The most common collection management mistake made by art collectors is failing to keep good records. That is the view of art recovery, security and protection expert Robert Wittman. Formerly the founder and head of the FBI’s art recovery team, Wittman often sees collectors struggle to recoup their losses after a theft due to poor record keeping.
“It’s understandable: collectors are typically doing many different things at one time, and it’s hard to stay intent on chasing the deal while also remembering that record management is something that will matter further down the road,” he says.
Wittman aims to ease the process by keeping all the paperwork and record for his clients, but there are some simple steps that every collector can take to ensure that everything is in order.
“The most proactive thing you can do is to take good photographs of the painting both front and back – because the back of the painting can have as much information as the front,” he says. “Generally thieves don’t cut the pieces out of frames – they take the whole thing – so the back of the frame has as much info on identification as the painting does.
“If it’s a multiple – a vase or a sculpture, for example – then try to home in on something about it that is specific or unique to that specific piece. If it’s a print, for instance, then make sure you take a picture of the numbers and the signature as well. Focus on the things that make it unique, because if you’re not able to identify your property, you’re not going to be able to get it back.”

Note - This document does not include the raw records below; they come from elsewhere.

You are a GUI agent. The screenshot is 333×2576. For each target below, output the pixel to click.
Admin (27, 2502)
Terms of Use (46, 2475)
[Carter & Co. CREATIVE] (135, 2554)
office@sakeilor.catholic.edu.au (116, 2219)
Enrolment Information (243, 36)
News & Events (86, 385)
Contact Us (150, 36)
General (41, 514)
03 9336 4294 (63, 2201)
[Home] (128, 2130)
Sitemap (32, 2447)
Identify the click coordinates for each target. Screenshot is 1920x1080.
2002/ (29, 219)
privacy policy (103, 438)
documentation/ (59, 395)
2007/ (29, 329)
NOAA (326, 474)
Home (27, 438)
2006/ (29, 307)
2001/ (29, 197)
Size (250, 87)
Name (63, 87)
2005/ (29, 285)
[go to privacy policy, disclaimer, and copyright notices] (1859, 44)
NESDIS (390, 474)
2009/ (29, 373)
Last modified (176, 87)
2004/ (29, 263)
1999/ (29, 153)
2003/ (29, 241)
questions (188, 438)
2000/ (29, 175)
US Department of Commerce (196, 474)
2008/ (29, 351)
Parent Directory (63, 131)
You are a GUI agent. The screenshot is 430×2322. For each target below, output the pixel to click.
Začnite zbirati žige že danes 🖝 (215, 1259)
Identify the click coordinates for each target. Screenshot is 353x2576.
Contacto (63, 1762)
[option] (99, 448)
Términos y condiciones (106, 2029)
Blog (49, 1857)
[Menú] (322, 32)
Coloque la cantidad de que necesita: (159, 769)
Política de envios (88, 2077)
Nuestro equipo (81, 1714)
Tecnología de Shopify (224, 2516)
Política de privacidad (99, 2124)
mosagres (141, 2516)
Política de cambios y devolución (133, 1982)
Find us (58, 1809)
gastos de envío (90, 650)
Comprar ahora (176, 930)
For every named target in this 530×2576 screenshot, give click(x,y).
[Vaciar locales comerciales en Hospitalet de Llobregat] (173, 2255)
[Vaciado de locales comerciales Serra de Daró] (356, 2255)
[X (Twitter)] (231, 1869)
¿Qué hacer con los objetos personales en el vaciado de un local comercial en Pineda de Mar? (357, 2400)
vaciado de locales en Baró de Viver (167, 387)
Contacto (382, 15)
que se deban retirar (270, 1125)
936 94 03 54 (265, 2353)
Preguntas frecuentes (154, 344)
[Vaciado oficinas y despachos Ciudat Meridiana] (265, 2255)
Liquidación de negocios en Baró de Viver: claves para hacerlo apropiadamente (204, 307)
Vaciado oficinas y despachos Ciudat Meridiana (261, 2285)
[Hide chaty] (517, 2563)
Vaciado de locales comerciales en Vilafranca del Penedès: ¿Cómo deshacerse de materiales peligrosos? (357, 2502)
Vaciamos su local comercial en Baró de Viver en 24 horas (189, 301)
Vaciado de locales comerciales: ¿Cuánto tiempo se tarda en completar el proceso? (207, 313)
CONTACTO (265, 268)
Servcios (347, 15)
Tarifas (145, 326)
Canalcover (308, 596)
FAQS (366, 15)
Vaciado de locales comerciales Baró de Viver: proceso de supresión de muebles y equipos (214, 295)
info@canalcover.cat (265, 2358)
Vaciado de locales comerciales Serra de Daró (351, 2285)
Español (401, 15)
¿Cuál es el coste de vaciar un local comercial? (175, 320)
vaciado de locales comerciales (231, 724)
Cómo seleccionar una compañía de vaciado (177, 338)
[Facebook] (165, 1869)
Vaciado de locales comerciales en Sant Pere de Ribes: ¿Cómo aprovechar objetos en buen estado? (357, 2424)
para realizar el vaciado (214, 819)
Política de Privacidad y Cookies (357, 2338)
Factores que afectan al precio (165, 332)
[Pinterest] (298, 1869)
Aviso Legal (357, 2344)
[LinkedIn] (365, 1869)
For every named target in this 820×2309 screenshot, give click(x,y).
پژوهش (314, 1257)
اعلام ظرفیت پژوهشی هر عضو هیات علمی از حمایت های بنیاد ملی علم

The other common mistake made by collectors is failing to install proper security in their homes. Wittman stresses that it is important to consider not just your ground floor but also your upper floors, because this is often where thieves gain access.
“No one wants to pay for the security cameras. It’s not as sexy as having your name on a Jackson Pollock but the point is that if you want to keep that painting, you need the security. A lack of security is the reason why there’s so much theft: there are estimates that the illicit cultural property market around the world is worth $6bn a year.”
Wittman says there are three parts to good security: first, there are devices such as motion detectors and cameras. Then there are procedures: it is no good having a state-of-the-art alarm system and nobody turns it on at night. Finally, you need to have the human resources to manage the security procedures.
“If you have that, you may have an adequate security system. If you don’t have all those three elements, you have a system that could be infiltrated.”